··· DATA FOR THE TASK ···

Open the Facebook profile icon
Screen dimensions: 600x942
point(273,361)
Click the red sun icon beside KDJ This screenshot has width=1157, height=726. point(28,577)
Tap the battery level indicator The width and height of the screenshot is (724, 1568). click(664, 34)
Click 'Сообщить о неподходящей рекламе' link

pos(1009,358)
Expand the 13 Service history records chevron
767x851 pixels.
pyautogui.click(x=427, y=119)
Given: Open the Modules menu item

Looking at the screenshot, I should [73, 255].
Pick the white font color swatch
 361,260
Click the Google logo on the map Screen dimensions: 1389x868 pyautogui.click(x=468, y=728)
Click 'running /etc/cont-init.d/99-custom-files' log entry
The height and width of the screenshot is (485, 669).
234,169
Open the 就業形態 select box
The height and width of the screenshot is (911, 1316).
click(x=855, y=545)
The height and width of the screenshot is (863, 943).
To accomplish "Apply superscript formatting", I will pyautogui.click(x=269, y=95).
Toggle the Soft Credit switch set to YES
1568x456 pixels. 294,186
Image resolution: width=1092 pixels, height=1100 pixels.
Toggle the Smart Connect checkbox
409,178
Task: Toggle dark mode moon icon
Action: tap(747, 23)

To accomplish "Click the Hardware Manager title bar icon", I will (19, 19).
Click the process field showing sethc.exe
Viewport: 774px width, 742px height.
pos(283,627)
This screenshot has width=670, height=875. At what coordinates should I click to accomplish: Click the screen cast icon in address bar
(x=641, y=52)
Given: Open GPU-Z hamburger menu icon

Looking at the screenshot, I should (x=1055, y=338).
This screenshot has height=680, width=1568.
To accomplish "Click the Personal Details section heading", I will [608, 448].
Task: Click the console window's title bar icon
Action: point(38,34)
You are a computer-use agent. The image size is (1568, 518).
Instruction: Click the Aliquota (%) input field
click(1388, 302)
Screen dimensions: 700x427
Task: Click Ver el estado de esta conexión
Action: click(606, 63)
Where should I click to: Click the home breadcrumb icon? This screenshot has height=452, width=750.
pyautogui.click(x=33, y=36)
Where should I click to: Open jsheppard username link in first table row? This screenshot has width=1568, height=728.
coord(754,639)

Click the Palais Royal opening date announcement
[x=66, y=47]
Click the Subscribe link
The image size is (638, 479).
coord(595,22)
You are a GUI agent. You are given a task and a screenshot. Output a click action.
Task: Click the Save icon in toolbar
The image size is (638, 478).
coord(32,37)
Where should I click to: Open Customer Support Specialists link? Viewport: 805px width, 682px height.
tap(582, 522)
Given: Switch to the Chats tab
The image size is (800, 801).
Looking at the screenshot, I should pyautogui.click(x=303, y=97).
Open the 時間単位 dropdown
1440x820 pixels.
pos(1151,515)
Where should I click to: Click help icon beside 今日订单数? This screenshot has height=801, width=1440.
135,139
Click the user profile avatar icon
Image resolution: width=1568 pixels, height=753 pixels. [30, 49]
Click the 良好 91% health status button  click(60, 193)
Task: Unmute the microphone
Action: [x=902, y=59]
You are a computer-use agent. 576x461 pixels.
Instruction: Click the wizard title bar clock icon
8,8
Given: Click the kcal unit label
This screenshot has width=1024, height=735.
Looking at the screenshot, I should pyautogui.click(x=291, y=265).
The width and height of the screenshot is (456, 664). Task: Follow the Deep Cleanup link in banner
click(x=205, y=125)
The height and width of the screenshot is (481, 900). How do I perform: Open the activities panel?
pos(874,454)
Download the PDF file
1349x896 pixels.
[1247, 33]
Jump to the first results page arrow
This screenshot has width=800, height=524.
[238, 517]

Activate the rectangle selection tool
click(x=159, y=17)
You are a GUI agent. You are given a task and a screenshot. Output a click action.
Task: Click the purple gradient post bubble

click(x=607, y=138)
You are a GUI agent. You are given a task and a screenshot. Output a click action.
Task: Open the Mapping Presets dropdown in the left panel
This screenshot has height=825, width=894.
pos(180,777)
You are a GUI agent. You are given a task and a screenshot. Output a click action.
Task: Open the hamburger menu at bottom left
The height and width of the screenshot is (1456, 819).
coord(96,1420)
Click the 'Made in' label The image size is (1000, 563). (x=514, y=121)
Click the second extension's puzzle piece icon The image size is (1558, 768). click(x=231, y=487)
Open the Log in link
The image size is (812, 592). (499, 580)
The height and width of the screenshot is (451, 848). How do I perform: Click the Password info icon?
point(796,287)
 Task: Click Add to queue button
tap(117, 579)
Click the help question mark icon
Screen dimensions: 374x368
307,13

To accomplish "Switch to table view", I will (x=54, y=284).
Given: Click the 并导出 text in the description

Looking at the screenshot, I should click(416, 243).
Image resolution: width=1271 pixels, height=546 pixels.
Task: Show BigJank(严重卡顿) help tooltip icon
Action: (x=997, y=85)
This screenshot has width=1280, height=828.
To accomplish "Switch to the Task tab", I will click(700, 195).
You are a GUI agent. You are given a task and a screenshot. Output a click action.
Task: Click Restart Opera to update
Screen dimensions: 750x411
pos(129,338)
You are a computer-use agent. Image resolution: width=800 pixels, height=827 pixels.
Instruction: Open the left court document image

···

» ACTIVITY: Copy out every line of the entries where the string "left" shows up.

» ANSWER FOR THIS EXERCISE:
Task: Open the Mapping Presets dropdown in the left panel
Task: Open the hamburger menu at bottom left
Instruction: Open the left court document image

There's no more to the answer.